The spatial distribution of species richness hotspots is illustrated in Fig. 3. The map shows a clear gradient of species richness, with darker areas indicating higher concentrations of Fritillaria species. The highest richness values are concentrated in specific locales within Sichuan and Yunnan, emphasizing the ecological significance of these regions. This spatial analysis not only underscores the importance of these hotspots for biodiversity conservation but also provides a framework for prioritizing conservation actions in areas where Fritillaria species are most at risk. The findings from the AOO and EOO calculations, alongside the identification of species richness hotspots, underscore the urgent need for targeted conservation strategies to protect Fritillaria species and their habitats in China.
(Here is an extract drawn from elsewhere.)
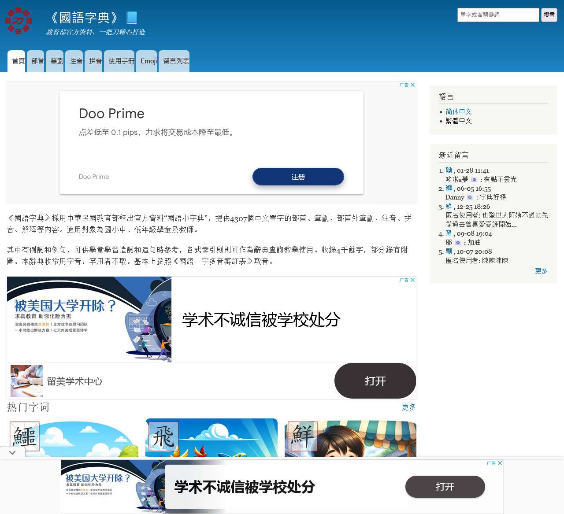This screenshot has height=514, width=564.
Task: Switch to the 拼音 tab
Action: 94,61
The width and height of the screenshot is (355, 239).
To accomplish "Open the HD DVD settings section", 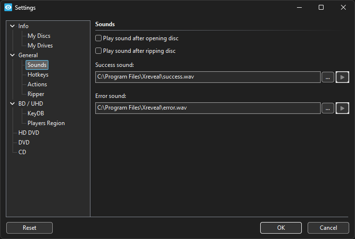I will pos(29,133).
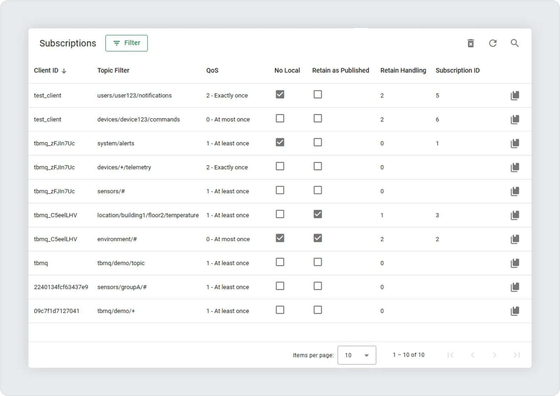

3.6 Weighted endemism hotspots
The analysis identified the top 5% hotspots based on weighted endemism, revealing significant concentrations in central and southwestern China, particularly in Sichuan and Yunnan provinces. The weighted endemism values ranged from 0.018 to 1.263, with the highest values indicating regions rich in endemic Fritillaria species. The scale bar illustrates a gradient from lower to higher endemism, emphasizing areas of critical conservation importance. The spatial distribution of weighted endemism hotspots is presented in Fig. 4. The map highlights the central and southwestern regions of China, where the highest weighted endemism values are concentrated. These areas are crucial for the conservation of endemic species, as they harbor unique genetic diversity and contribute to the overall biodiversity of Fritillaria.
3.7 β-Diversity hotspots
The β-diversity hotspots, representing the turnover of Fritillaria species across different regions, were identified and mapped. These hotspots are predominantly located in central and southwestern China, with significant clusters in Sichuan, Yunnan, and Guizhou provinces. The β-diversity values ranged from 0.217 to 1.000, indicating varying levels of species turnover across these regions. Higher β-diversity values suggest greater ecological complexity and variation, making these areas critical for biodiversity conservation. The spatial distribution of β-diversity hotspots is illustrated in Fig. 5. The map shows regions with significant species turnover, emphasizing the ecological diversity present in central and southwestern China. The identified hotspots highlight areas where conservation efforts should focus to maintain and enhance biodiversity.
3.8 Combined hotspots (complementary algorithm)
The combined hotspots, identified using a complementary algorithm, encompass regions with high species richness, weighted endemism, and β-diversity. These combined hotspots are primarily located in central and southwestern China, with significant overlap in Sichuan and Yunnan provinces. The integration of these metrics provides a comprehensive view of biodiversity hotspots, indicating areas of utmost conservation priority. The spatial distribution of combined hotspots is depicted in Fig. 6. The map illustrates regions where all three metrics converge, highlighting areas with significant biodiversity and conservation value. The scale bar for species richness aids in visualizing the areas of highest priority for conservation actions. These results collectively underscore the importance of central and southwestern China as critical regions for Fritillaria conservation, emphasizing the need for targeted strategies to protect these biodiversity hotspots. The identification of weighted endemism, β-diversity, and combined hotspots provides valuable insights for conservation planning and prioritization in these ecologically significant areas.